5.Delhi HC quashes government ban on fixed dose combination drugs
Source: Indian Express
The verdict is a major relief for the pharmaceutical sector
The Delhi high court has scrapped a government ban on popular drugs such as Corex, Saridon and Vicks Action 500 and called it a haphazard decision, underlining the uncertainties that dog India’s large but under-regulated medical sector.
With this, the banned drugs – including D’Cold, Benadryl and Phensedyl that are widely used to treat headaches and colds – will continue be available freely in the market.
Many of these drugs went off the market after the health ministry banned 344 fixed-dose combination drugs in March but were back on shop shelves after pharma companies obtained a judicial stay on the order.
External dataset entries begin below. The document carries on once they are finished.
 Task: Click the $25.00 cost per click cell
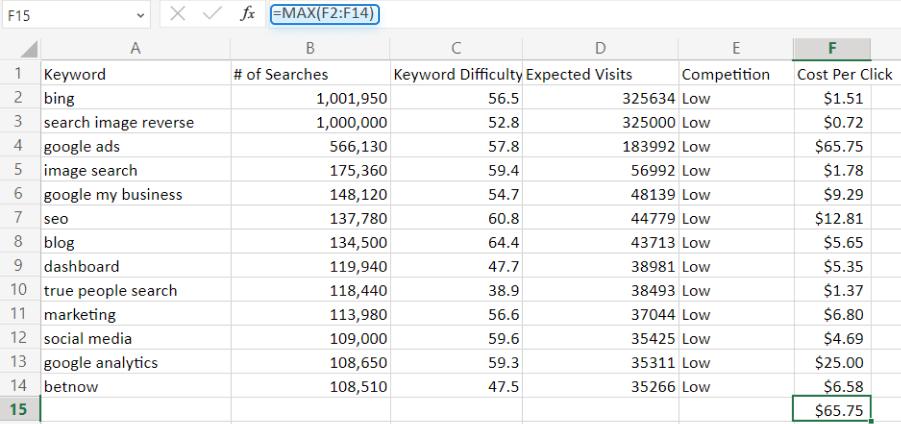(832, 362)
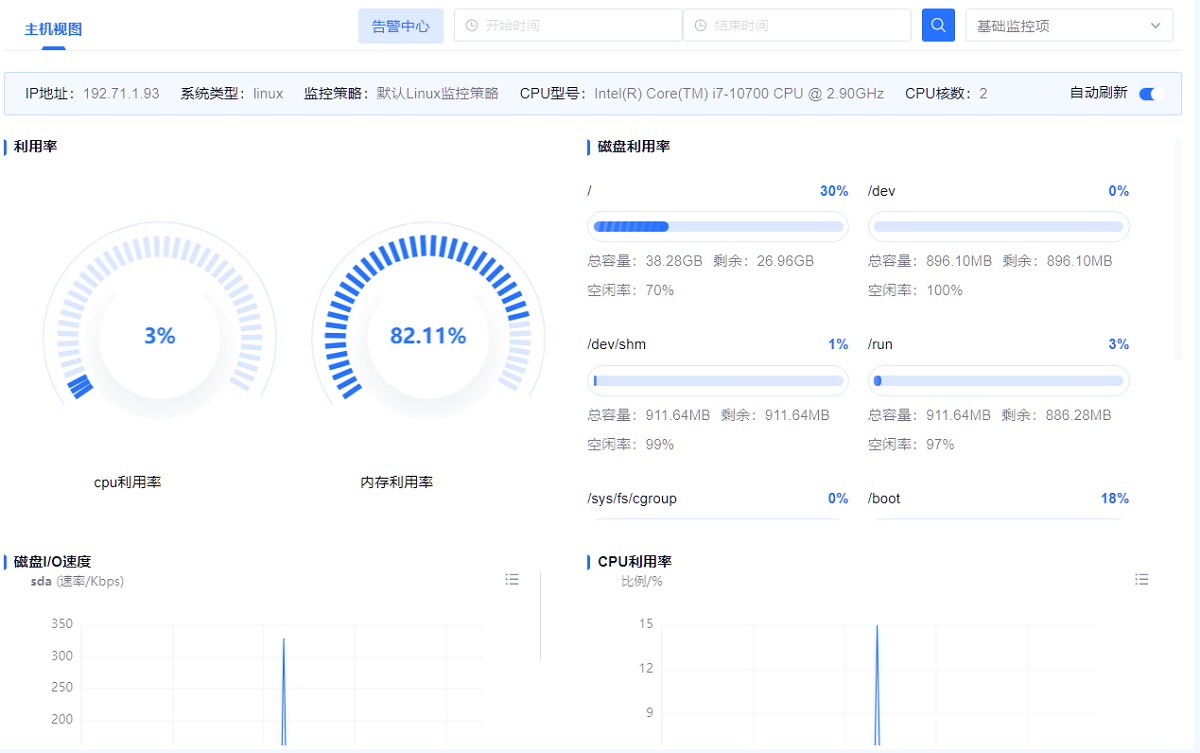Viewport: 1200px width, 753px height.
Task: Toggle the auto refresh switch off
Action: point(1151,94)
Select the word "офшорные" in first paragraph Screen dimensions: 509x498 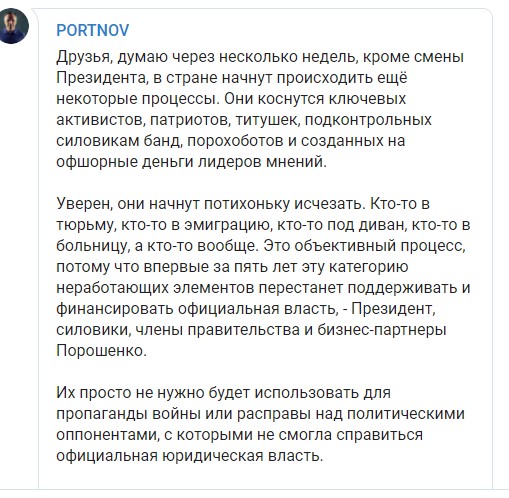tap(97, 162)
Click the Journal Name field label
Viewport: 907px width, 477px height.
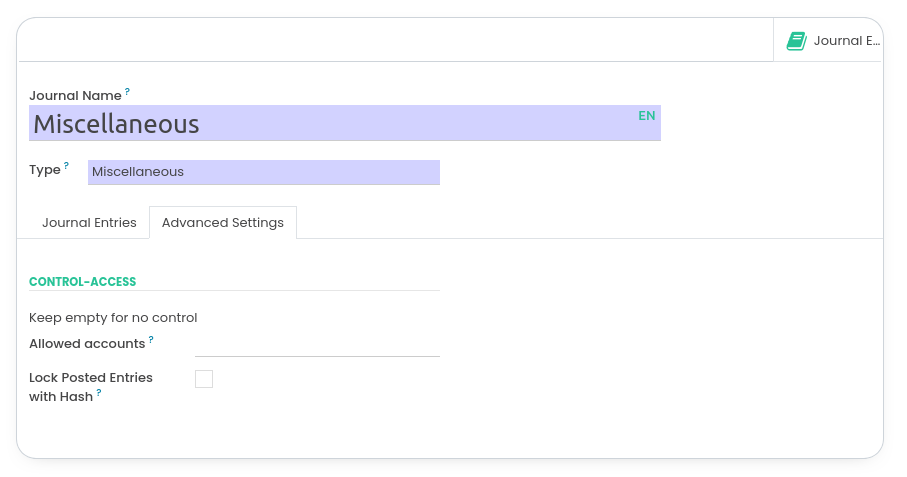[75, 96]
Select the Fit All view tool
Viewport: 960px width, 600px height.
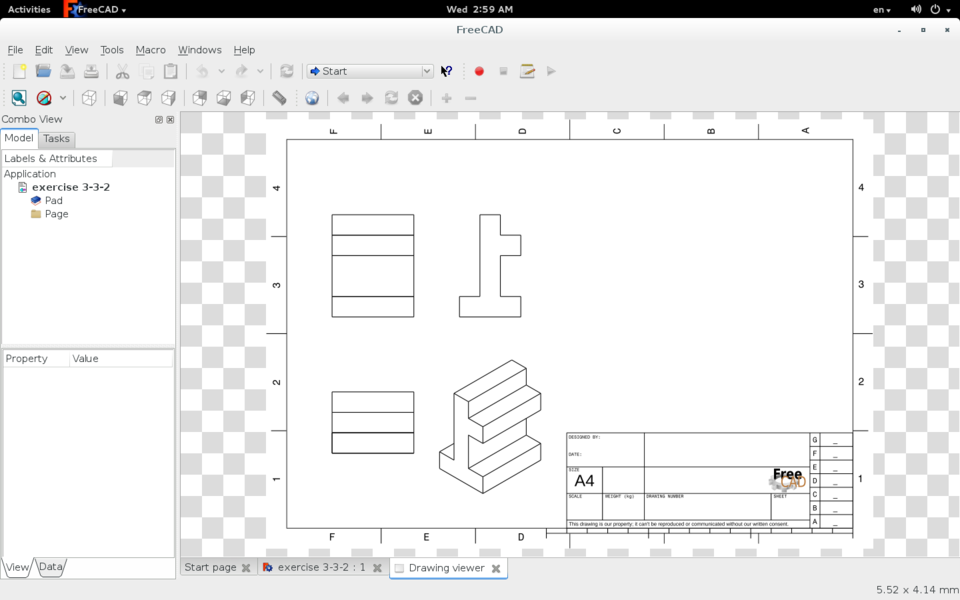coord(19,97)
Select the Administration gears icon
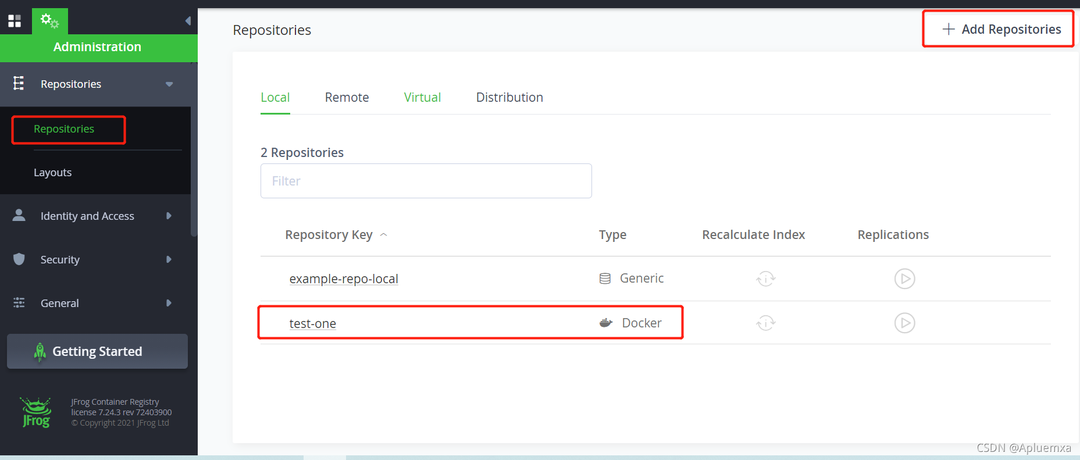This screenshot has width=1080, height=460. pyautogui.click(x=50, y=21)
Government defends its move
The health ministry had banned these fixed-dose combination medicines over fears that they cause anti-microbial resistance and might even cause organ-failure because of high toxicity.
The Centre defends its decision saying these medicines are potential health and safety hazards. It said the ban impacting over 6,000-odd brands was aimed at curbing the misuse of medicines.
court set aside the ban
The court observed that the decision was taken by the Centre without following procedure prescribed in the Drugs and Cosmetics Act. It noted that the government had not consulted the Drugs Technical Advisory Board or the Drugs Consultative Committee but had acted on the advice of a ‘technical committee’, which, they said, violated the provisions of the Drugs and Cosmetics Act.
Further, it said, that under Section 26A of the Drugs Act, a drug can be banned only after the licence holder of that drug is given a three-month notice. The court also said that the “manner in which the proceedings till the issuance of the Notification have gone, does not suggest any such grave urgency (to ban the drugs)” since most of these FDCs had been available for long.
Fixed-dose combination drugs, or FDCs, combine two or more drugs in a single pill and are widely used to improve patient compliance as it is easier to get someone to take one drug than several.
India is one of the world’s largest markets for fixed dose combination drugs that make up almost half the market share but medical experts say most of them are irrational, that is they haven’t been approved by the national regulator. Many of them slip through India’s labyrinthine regulation process with agencies at the central and state level, which often don’t coordinate.